Blue Note means Jazz
Although the club only opened their doors in the early 80’s, it has the feel of a longtime veteran in the New York Jazz scene, which is a longtime veteran on the world scene of jazz since in the 1920s, when this aspect of culture got to be no longer a domain of Chicago. The first Blue Note opened in New York City's Greenwich Village in 1981 by owner and founder Danny Bensusan is now considered one of the world's most famous jazz venues. Other clubs in the chain are located in: Tokyo and Nagoya, Japan; Milan, Italy; and Seoul, South Korea. Various musicians have recorded live albums at Blue Note locations, including The Legendary Oscar Peterson Trio Live at the Blue Note, Arturo Sandoval's Live at the Blue Note, Jose Feliciano - Live at the Blue Note, Mingus Big Band - Live at the Blue Note in Tokyo, and Live at the Blue Note by Stéphane Grappelli.
Jazz is undoubtedly America's music, and while Blue Note strives to preserve the history of jazz, the club is a place where progression and innovation - the foundations of jazz - are encouraged and practiced on a nightly basis.
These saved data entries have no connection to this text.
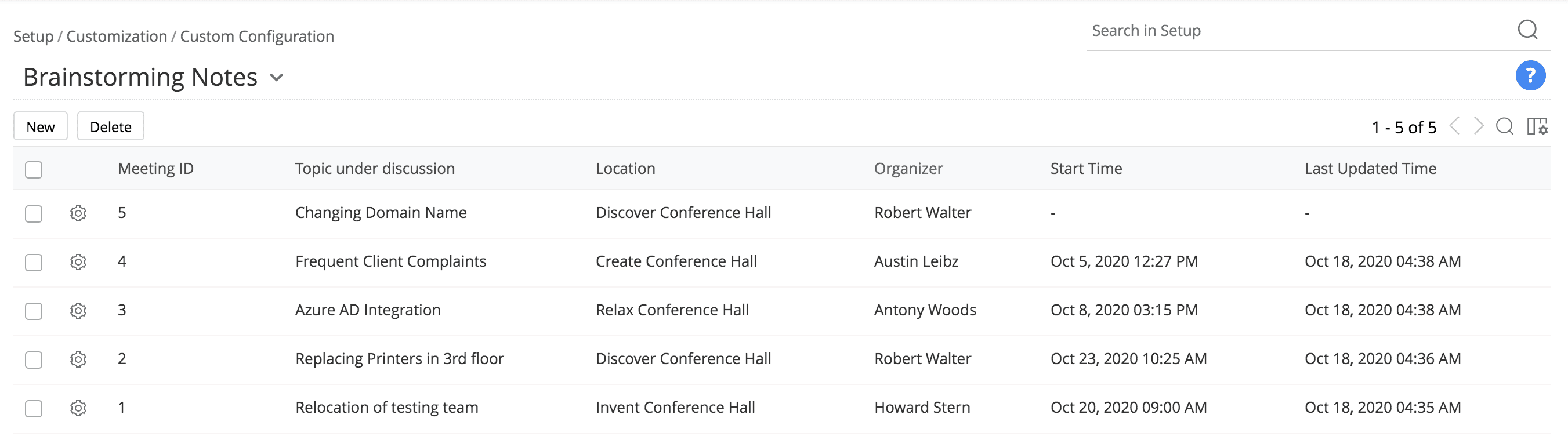Open gear menu for Frequent Client Complaints row
1568x447 pixels.
tap(78, 262)
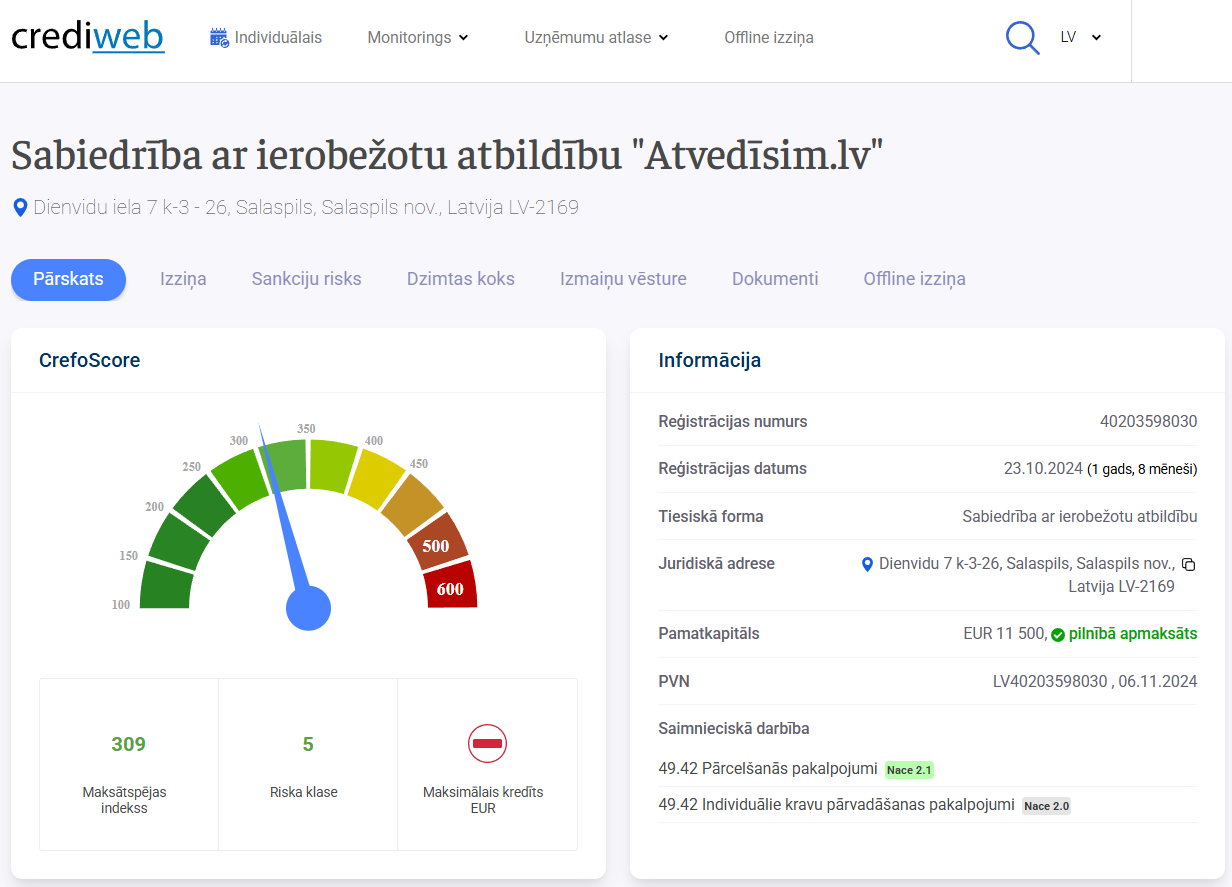Open the Sankciju risks tab
Viewport: 1232px width, 887px height.
[x=306, y=279]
In addition to the main acts that feature the likes of Chick Corea, McCoy Tyner, Joe Lovano, John Scofield, and Chris Botti, Blue Note has introduced the Monday Night Series and the bi-weekly Late Night Groove Series to showcase New York's up-and-coming jazz, soul, hip-hop, R&B and funk artists. Blue Note has been instrumental in encouraging the development of Greenwich Village's local musicians by giving them a chance to perform in one of the world's finest venues. Blue Note gives artists the musical freedom they deserve, and jazz fans get a chance to see the most unlikely combination of stars night after night on the Blue Note stage. The club attracts some of the biggest names jazz has ever known, and the abundant staff makes sure that when the music begins, the chatter--often in a dozen languages--comes to a dead silence. The booking policy is eclectic and often outstanding--Oscar Peterson didn't play nightclubs until the Blue Note threw piles of cash at him, and Cecil Taylor and Elvin Jones hadn't played together at all before a landmark series of recent late-night duets. The sound system is excellent, and every seat in the house has a sightline to the stage. However, in recent years, the hard edge that once was the Blue Note has faded. Softer, smoother jazz is the domain now.
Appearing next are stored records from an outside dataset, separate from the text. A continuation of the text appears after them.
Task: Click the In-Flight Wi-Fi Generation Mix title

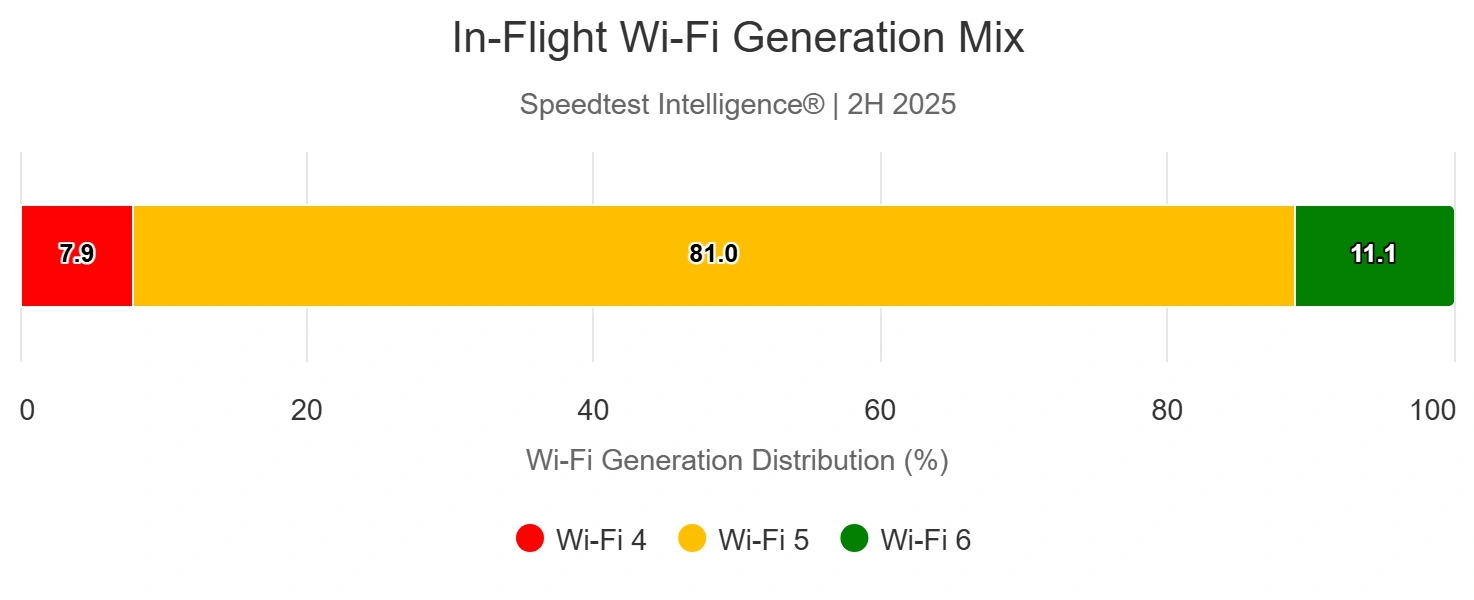Action: (x=738, y=39)
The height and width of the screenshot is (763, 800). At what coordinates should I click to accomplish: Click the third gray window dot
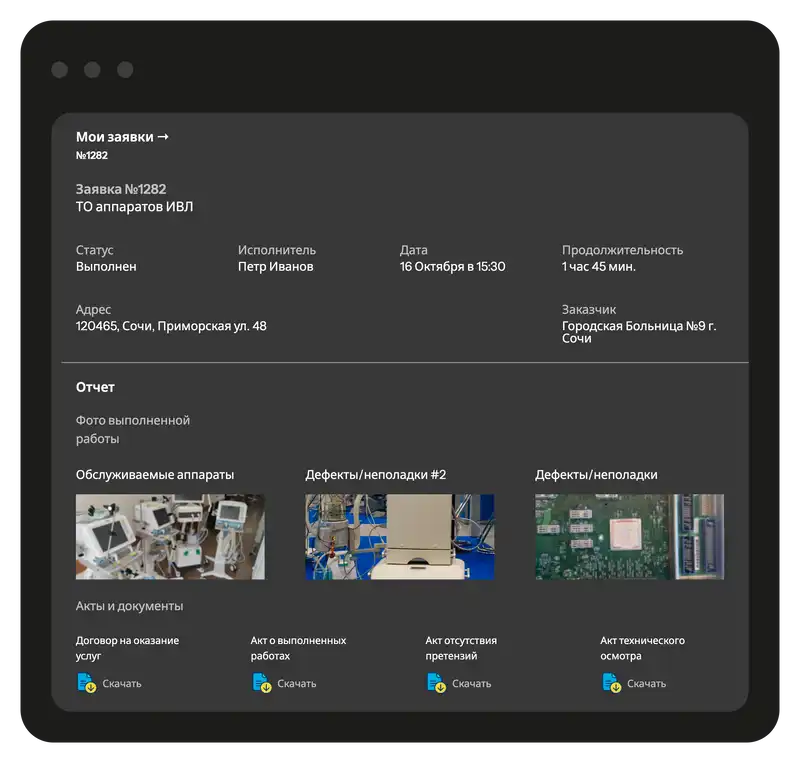(125, 70)
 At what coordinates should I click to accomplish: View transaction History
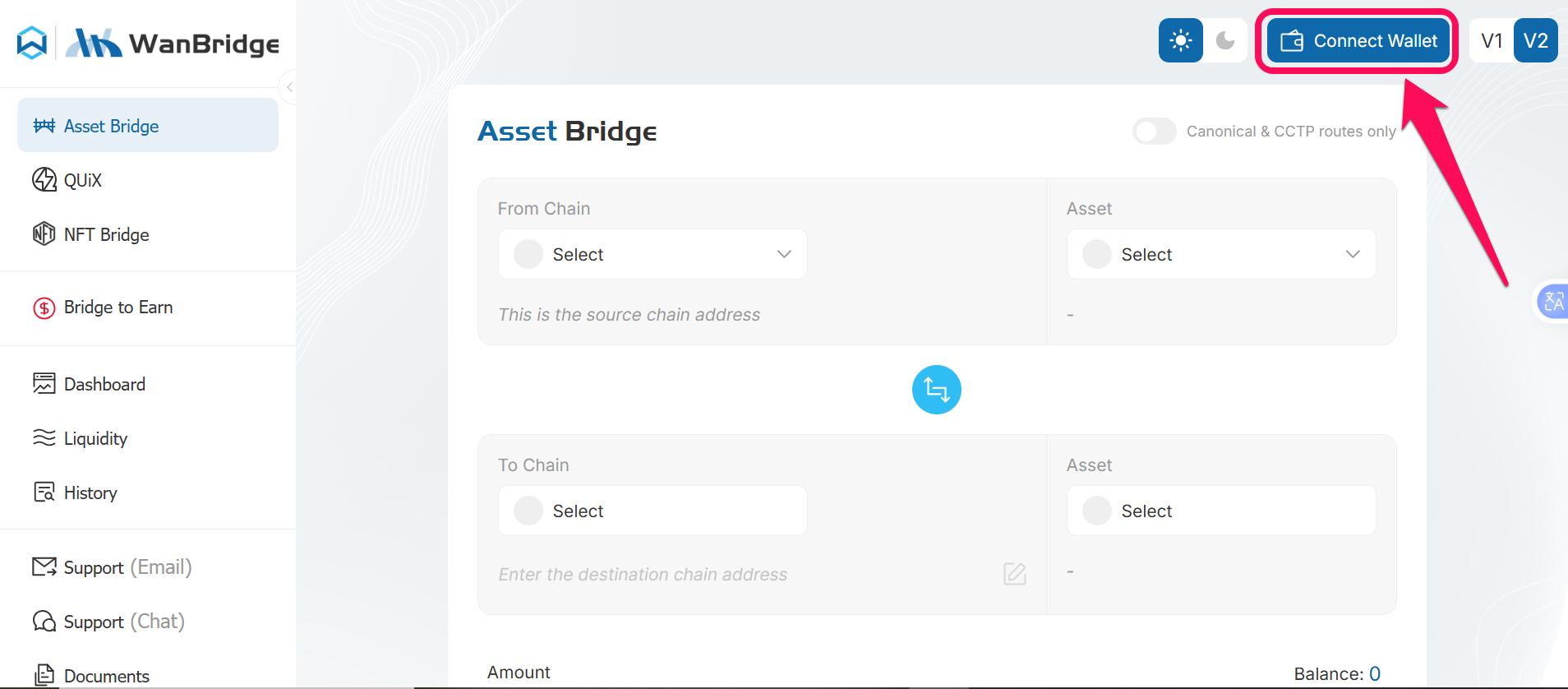(90, 492)

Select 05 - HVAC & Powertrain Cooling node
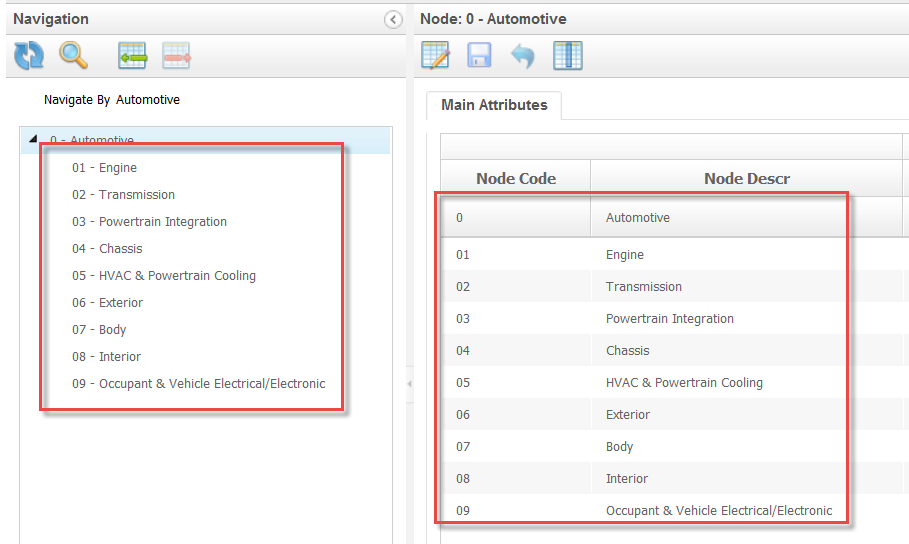tap(163, 276)
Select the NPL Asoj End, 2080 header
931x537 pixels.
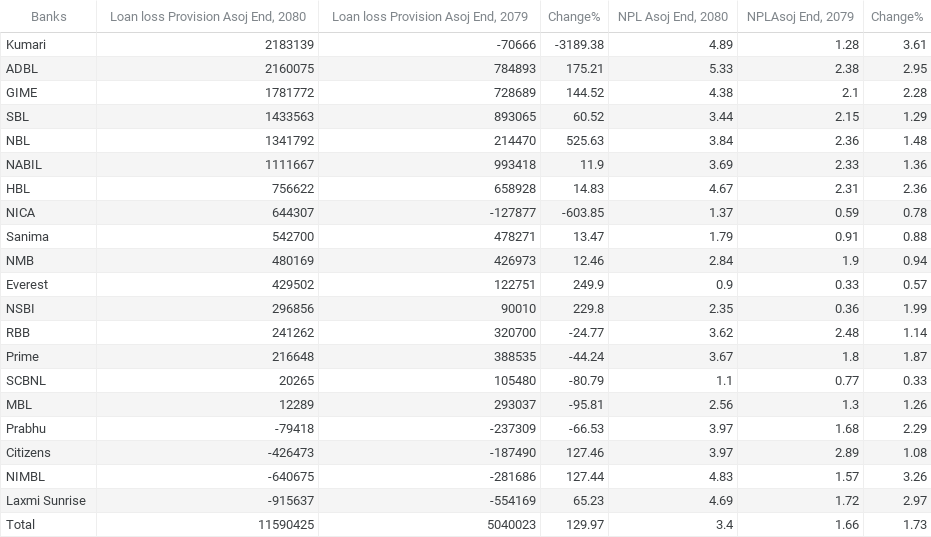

The club is not associated with The Blue Note record label, although it does not mean there’s no record label associated with the Blue Note Jazz Club. A record label named after a jazz club, owned by a different jazz club, which is named after another record label. Confusing? Perhaps so, but that’s the story behind Half Note Records, the record company founded by the venerable New York venue, The Blue Note. It’s not like label president Steven Bensusan had the option of naming the endeavor after the club owned and operated by his family—that name had been claimed long ago by Alfred Lion. Black Note, High Note, New Note and Soul Note were some of the other notes that had already been played, so to speak. So when the club decided to launch a label back in 1998, Half Note seemed as logical a choice for a name as any. Half Note offers the new sounds from Conrad Herwig, Arturo Sandoval and Donald Harrison and more is coming soon.
Over the years, Blue Note has been an economic engine for Greenwich Village, bringing in jazz fans from all over the world. The club’s shows receive rave reviews on a weekly basis in New York's daily newspapers and the spot has its place in most of travel guides on NYC. It is visited by numbers of tourists while New Yorkers are a bit apprehensive due to high ticket prices. Although musicians are not hugely interested in spending their time in Blue Note since unlike other jazz clubs it has no Jam session or open mike nights it is not uncommon to see the likes of Stevie Wonder, Tony Bennett, Liza Minelli, and Quincy Jones get called up on stage from the audience to sit in. The voices can be heard praising and reproaching the club’s properties, pros being usually the music, acoustics and food, cons – high prices, overcrowded space.
Located between 6th and McDougal St., Blue Note offers music every night at 8pm and 10:30pm. On Friday and Saturday nights, Blue Note has a Late Night Groove Series at 12:30am and offers a Sunday Brunch for $24.50 a person at 12:30pm and 2:30pm weekly. Expect to see world-renowned talent on any given day except for Mondays, which is reserved for exceptional local talent.